## PAGE
-- start --
PS: DWScript (as a scripting engine), will very likely evolve (in time) from a stack based-engine to a closure-based engine, so the above syntax will be supported for scripting purposes too, and not just when compiling to JavaScript.

Eric News DWS, JavaScript, OP4JS

The compiler supports writing “asm” aka JavaScript section in the middle of Object Pascal, there are a few good practices as well as tips to keep in mind, let’s review the menu:

1. Name conflicts and obfuscation support
2. Do you really need an “asm” section?
3. Don’t rely on implicit parameters structure
4. Handling callbacks with “Variant” methods
5. Handling callbacks in an “asm” section
6. Current limitations

1. Name conflicts and obfuscation support

This should be a point zero actually, but the first thing to have in mind is that you are allowed in Pascal to use as names identifiers that are reserved in JavaScript. Those can be language keywords (“this”, “delete”, etc.) or common DOM objects and properties (“document”, “window”).

The compiler automatically protects you from such conflicts by transparently renaming your identifiers (currently by adding a “$”+number at the end).

Then there is the obfuscator, which will basically rename everything to short, meaningless names. That’s good for more than obfuscation: it reduces the size of the JavaScript, improves the parsing and lookup-based performance in the browser.

The consequence is that in an “asm” section, you should prefix all Pascal identifiers with an ‘@’, so the compiler can correctly compile your asm. For instance in:

var window : String;
...
asm
   @window = window.name
end;

The ‘@window’ refers to the ‘window’ string variable (which the compiler will rename), while ‘window.name’ will be compiled “as is”, as it reads the ‘name’ property of the global ‘window’ JavaScript object.

2. Do you really need an “asm”‘ section?

Though for some weird cases you might (like this gem), there are many cases in which you don’t need “asm”, as the language supports a “Variant” type which is a raw JavaScript object, and upon which you can call methods, read properties directly or via indexes.

For instance, with v a Variant, the following code:

v := v.getNext();
v['hello'] := v.space + 'world';

will get compiled (almost) straight into

v = v.getNext();
v['hello'] = v.space + 'world';

When using Variant, you don’t have strong compile-time checks (it’s just you vs JavaScript), property and function names are case-sensitive, so use them with care. This is similar in syntax and essence to using OLE Variants and Delphi.

On the other hand, you have compiler support, and you get automatic casts when assigning a variant to a strong type (Integer, String, etc.), and you also get name conflict protection & obfuscation support without having to ‘@’ your Pascal references.

3. Don’t rely on implicit parameters structure

Because they may change in future compiler revisions!

For instance, methods are currently invoked with an implicit “Self” parameters, and the others behind, so currently “arguments[0]” is Self, and everything else if after that. But don’t rely on it.

Future compiler revisions may change that parameter’s name, may obfuscate it, may remove it entirely in favor of an implicit “this”, may inline your function, etc.

So if you need explicit parameters, declare them, if you’re in a method and need to access the object (Self), use “@Self”, if you need to access a field of the current object use “@Self.FieldName”, etc. That will keep working.

4. Avoid declaring variables in “asm” sections

Declare them in the parent function/method instead, and reference them with the ‘@’ prefix.
-- end --
## INFORMATION SHOWN
-- start --
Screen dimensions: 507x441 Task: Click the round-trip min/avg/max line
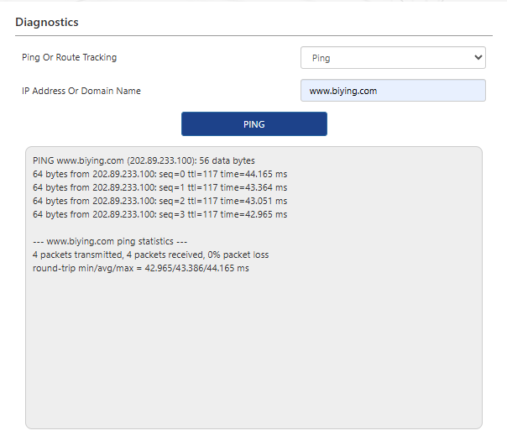tap(140, 268)
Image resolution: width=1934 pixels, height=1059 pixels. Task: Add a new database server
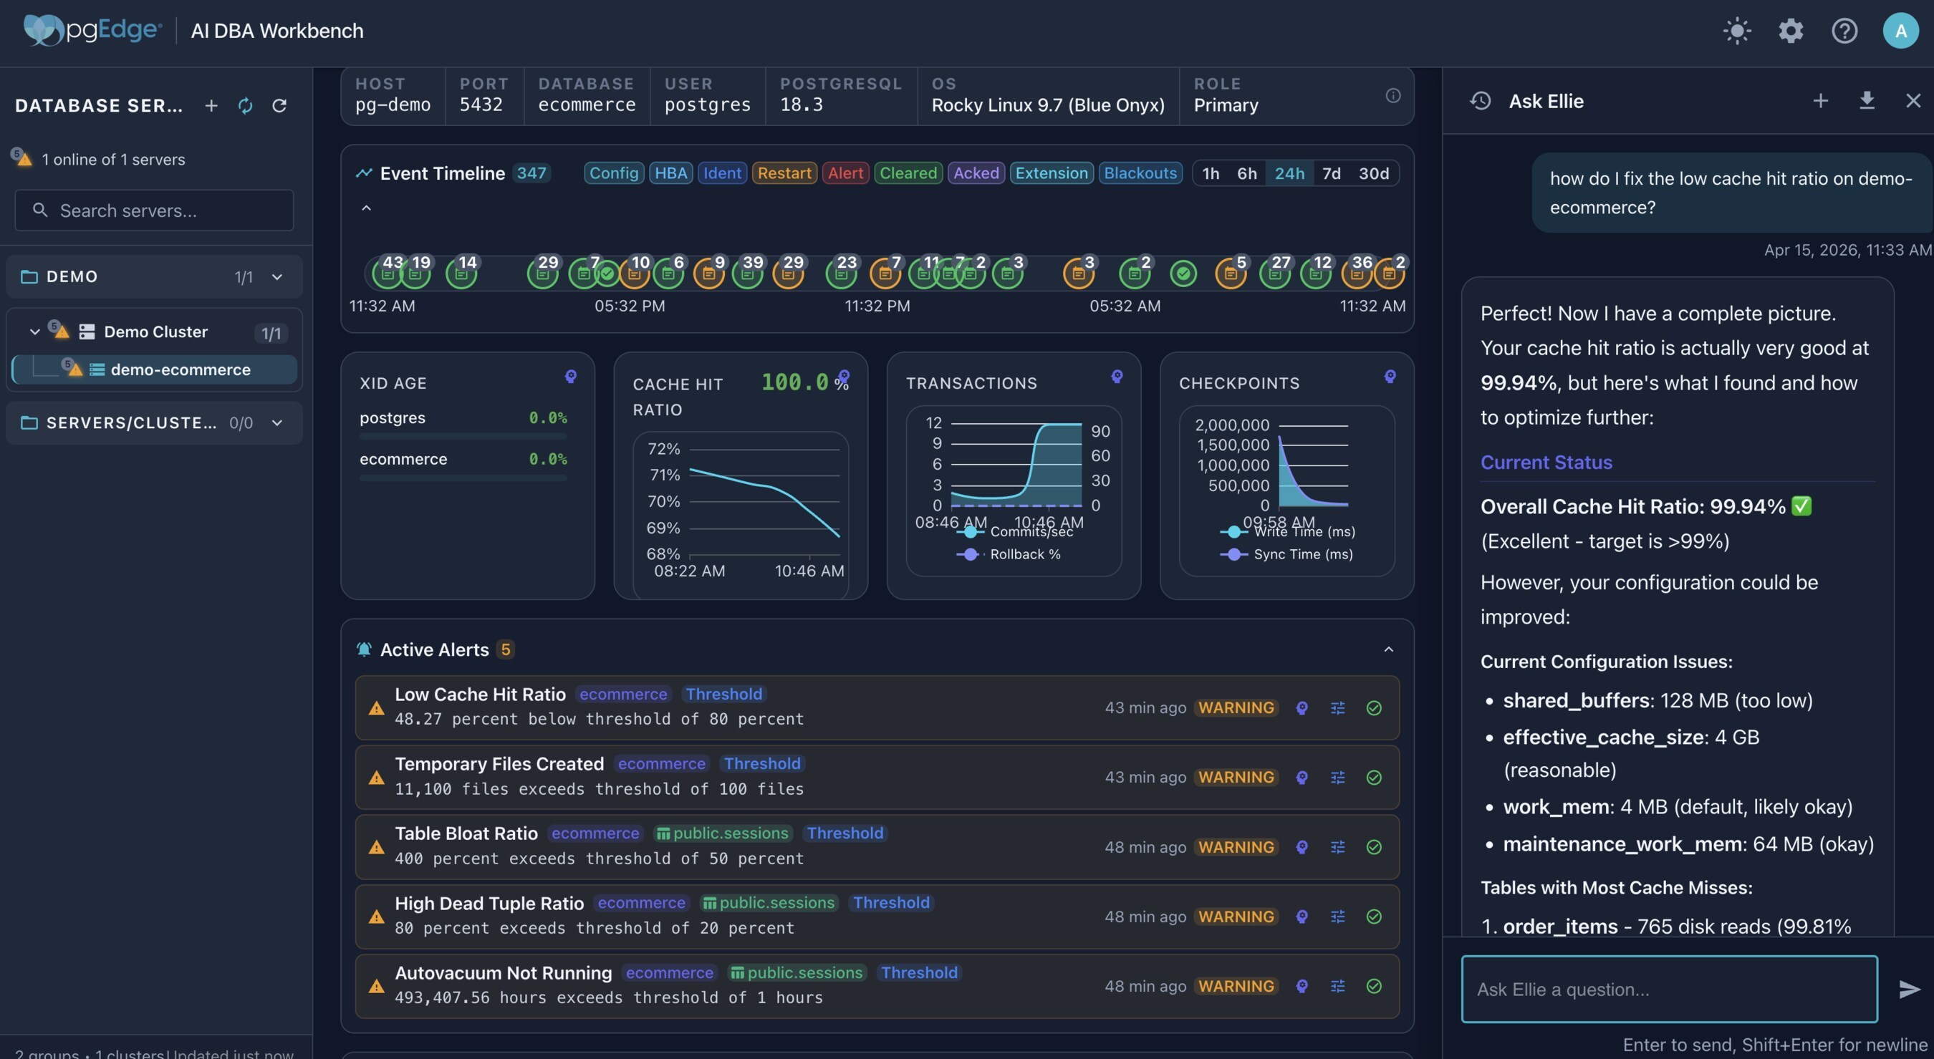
-- end --
## WRITTEN TASKS
1. Please write out the DWScript article from "Because they may" up to and including "will keep working.".
2. Continue the DWScript article from its final sentence onward.

## RESPONSES PER TASK
1.
Because they may change in future compiler revisions!

For instance, methods are currently invoked with an implicit “Self” parameters, and the others behind, so currently “arguments[0]” is Self, and everything else if after that. But don’t rely on it.

Future compiler revisions may change that parameter’s name, may obfuscate it, may remove it entirely in favor of an implicit “this”, may inline your function, etc.

So if you need explicit parameters, declare them, if you’re in a method and need to access the object (Self), use “@Self”, if you need to access a field of the current object use “@Self.FieldName”, etc. That will keep working.

2.
There are three main reasons for that, the first is that doing so means they’ll be case-insensitive, the second is that it will allow the obfuscator to obfuscate them reason for that, and the third is that you’ll get compiler warnings if you declare a variable but do not use it (or if you forgot to @-prefix it).

So don’t write that:

asm
   var myTemp;
   myTemp = ...whatever...;
   ...
end;

But write this instead:

var myTemp : Variant;
...
asm
   @myTemp = ...whatever...;
   ...
end;

5. Handling callbacks with “Variant” methods

A common occurrence is to register a callback to a JavaScript object, when that object is hosted in a Variant, that’s fairly simple to achieve:

procedure DoImageLoaded;
begin
   ...
end;
...
var myImage : Variant; // will refer to an image object
...
myImage.onload(@DoImageLoaded);

There we use the ‘@’ operator Pascal-side, to make it explicit that we want a function pointer, and not call the function. The ‘@’ isn’t necessary when the function is declared Pascal-side, as the compiler can figure it out, but when invoking a Variant method, it doesn’t know the parameters type.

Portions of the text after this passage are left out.